>> START Given records

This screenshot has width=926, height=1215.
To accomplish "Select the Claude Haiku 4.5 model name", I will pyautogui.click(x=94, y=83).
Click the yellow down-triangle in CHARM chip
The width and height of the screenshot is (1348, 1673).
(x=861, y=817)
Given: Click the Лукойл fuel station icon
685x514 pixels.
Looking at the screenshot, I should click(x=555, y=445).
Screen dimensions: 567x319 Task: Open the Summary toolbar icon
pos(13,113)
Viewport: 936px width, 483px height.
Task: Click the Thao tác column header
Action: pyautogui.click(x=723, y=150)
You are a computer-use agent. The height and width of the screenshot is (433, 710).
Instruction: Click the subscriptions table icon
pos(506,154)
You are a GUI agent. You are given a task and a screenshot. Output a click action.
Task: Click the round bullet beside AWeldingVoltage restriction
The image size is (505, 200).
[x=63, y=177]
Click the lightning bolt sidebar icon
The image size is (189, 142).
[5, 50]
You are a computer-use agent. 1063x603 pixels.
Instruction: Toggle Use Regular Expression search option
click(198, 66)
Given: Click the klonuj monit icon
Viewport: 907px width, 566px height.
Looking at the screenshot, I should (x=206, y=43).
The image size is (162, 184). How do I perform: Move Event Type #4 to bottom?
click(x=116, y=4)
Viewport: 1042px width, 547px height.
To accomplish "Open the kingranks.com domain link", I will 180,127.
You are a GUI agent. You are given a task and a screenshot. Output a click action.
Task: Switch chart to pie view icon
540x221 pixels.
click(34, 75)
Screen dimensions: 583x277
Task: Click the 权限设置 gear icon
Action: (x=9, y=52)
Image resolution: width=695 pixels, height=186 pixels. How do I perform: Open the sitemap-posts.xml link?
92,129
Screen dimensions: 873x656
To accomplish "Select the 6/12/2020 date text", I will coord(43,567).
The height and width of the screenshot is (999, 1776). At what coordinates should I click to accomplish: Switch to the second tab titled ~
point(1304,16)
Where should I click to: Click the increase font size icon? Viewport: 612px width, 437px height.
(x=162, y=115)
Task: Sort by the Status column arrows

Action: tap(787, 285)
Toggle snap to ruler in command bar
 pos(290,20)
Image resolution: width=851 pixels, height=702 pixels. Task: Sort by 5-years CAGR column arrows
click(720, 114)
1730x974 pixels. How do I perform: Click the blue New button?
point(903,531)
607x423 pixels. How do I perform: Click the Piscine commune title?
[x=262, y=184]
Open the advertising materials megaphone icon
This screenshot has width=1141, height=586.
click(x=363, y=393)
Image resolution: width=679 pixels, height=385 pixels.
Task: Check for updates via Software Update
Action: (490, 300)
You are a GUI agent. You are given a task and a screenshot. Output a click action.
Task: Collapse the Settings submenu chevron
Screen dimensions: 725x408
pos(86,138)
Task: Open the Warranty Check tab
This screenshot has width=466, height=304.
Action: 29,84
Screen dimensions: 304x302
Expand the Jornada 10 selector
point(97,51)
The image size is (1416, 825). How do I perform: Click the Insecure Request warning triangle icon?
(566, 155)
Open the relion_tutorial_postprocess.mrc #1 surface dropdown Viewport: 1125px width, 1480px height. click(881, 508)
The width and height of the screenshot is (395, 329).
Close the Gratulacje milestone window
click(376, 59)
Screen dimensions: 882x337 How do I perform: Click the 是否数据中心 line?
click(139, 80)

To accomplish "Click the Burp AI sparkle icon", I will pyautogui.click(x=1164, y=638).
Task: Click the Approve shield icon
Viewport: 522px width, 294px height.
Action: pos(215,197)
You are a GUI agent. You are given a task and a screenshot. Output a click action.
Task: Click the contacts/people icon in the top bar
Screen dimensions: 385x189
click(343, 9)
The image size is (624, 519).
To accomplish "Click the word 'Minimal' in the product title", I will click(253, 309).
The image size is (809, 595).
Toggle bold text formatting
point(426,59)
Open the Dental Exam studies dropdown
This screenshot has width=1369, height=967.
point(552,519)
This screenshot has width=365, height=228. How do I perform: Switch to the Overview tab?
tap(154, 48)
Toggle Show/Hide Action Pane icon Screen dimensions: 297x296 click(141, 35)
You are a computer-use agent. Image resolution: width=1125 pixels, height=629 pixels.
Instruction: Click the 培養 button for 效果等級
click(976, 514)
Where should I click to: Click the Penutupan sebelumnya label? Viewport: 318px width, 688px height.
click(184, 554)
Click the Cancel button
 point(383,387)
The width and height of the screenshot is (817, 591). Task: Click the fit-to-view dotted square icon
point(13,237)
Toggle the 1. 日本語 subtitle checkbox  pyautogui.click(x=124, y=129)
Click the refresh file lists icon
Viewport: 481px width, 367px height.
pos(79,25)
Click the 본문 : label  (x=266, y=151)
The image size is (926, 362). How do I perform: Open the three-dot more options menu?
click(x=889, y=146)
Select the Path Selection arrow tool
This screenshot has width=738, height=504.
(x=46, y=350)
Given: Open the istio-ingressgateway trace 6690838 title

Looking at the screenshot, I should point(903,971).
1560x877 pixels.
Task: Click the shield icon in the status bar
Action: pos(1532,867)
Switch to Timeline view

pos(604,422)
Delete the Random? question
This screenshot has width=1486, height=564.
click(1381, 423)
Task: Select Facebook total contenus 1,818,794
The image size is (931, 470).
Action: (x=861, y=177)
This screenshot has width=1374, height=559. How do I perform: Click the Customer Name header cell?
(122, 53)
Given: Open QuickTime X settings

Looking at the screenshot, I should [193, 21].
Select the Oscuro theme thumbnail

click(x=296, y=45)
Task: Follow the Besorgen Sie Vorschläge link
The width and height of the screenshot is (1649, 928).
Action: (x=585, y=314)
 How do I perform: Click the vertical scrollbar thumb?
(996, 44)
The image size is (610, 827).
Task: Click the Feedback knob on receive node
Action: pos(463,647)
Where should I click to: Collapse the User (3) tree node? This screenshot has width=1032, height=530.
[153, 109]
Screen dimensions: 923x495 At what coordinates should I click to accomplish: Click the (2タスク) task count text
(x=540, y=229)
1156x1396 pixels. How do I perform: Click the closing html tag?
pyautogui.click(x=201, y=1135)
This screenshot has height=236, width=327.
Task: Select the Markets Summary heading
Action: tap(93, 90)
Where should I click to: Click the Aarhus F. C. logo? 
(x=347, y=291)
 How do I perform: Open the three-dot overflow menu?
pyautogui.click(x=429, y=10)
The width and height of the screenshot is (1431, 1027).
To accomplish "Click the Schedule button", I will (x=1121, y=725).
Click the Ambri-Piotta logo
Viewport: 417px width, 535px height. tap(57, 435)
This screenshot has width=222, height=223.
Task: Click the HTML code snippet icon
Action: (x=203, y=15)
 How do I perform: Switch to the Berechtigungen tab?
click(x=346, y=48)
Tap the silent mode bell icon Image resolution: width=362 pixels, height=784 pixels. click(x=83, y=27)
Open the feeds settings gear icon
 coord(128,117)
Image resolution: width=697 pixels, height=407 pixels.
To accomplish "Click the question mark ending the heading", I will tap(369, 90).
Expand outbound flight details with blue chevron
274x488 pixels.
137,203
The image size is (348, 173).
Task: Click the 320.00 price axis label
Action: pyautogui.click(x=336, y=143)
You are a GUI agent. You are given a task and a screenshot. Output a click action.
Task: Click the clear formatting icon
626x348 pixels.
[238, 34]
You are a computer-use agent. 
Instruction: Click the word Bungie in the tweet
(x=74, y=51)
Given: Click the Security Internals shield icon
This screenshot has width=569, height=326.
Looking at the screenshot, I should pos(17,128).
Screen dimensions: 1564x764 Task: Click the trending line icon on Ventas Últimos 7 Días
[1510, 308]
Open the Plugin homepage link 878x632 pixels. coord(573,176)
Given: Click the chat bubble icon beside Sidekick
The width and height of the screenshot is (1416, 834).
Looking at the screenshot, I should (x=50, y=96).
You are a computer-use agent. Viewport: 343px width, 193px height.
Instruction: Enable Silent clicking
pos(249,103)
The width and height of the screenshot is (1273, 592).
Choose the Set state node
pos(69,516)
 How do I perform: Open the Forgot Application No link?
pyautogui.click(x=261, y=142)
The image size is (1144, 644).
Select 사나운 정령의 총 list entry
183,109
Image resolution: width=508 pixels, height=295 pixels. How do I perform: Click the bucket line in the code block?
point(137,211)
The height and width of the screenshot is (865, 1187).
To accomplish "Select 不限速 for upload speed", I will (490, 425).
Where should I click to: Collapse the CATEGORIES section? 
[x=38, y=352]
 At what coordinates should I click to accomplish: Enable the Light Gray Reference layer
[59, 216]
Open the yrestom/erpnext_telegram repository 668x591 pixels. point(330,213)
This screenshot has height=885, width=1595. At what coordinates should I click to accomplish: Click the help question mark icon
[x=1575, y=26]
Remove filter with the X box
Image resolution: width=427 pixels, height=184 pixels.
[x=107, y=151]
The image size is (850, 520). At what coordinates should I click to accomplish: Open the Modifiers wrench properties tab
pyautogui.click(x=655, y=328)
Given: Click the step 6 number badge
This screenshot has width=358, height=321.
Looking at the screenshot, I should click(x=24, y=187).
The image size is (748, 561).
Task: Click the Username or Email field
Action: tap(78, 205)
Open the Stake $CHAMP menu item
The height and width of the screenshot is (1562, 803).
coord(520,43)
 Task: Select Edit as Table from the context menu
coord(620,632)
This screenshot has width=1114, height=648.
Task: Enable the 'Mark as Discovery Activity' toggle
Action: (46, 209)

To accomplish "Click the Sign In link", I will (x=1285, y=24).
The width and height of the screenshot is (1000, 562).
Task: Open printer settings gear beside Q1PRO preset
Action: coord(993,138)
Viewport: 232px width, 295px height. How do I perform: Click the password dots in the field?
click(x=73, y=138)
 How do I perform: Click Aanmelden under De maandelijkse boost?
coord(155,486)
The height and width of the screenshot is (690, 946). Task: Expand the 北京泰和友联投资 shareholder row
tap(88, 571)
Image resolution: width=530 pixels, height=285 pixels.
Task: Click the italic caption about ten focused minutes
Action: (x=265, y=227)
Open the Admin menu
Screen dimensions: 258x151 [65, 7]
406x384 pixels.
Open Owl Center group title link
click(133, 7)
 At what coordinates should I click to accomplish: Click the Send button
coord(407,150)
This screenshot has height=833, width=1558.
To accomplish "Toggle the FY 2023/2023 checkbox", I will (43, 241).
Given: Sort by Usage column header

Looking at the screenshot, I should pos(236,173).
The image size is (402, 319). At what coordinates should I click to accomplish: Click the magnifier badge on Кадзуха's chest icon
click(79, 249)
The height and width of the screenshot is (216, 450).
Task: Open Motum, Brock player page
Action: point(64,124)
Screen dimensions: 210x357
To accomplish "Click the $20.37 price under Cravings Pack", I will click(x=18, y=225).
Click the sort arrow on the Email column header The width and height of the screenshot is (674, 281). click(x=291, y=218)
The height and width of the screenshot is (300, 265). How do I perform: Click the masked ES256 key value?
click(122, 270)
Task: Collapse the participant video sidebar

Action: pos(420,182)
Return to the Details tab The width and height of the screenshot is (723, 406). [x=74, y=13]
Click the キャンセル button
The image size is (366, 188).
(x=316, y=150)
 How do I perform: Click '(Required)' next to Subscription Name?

>> END Given records

Set problem » Edit the material from the line containing "This screenshot has width=365, height=228." down to the line containing "Click the 본문", both included, changing "Cancel" to "Close" and leaving everything else as it is. Give back only those lines.

Output »
This screenshot has width=365, height=228. How do I perform: Switch to the Overview tab?
tap(154, 48)
Toggle Show/Hide Action Pane icon Screen dimensions: 297x296 click(141, 35)
You are a computer-use agent. Image resolution: width=1125 pixels, height=629 pixels.
Instruction: Click the 培養 button for 效果等級
click(976, 514)
Where should I click to: Click the Penutupan sebelumnya label? Viewport: 318px width, 688px height.
click(184, 554)
Click the Close button
 point(383,387)
The width and height of the screenshot is (817, 591). Task: Click the fit-to-view dotted square icon
point(13,237)
Toggle the 1. 日本語 subtitle checkbox  pyautogui.click(x=124, y=129)
Click the refresh file lists icon
Viewport: 481px width, 367px height.
pos(79,25)
Click the 본문 : label  (x=266, y=151)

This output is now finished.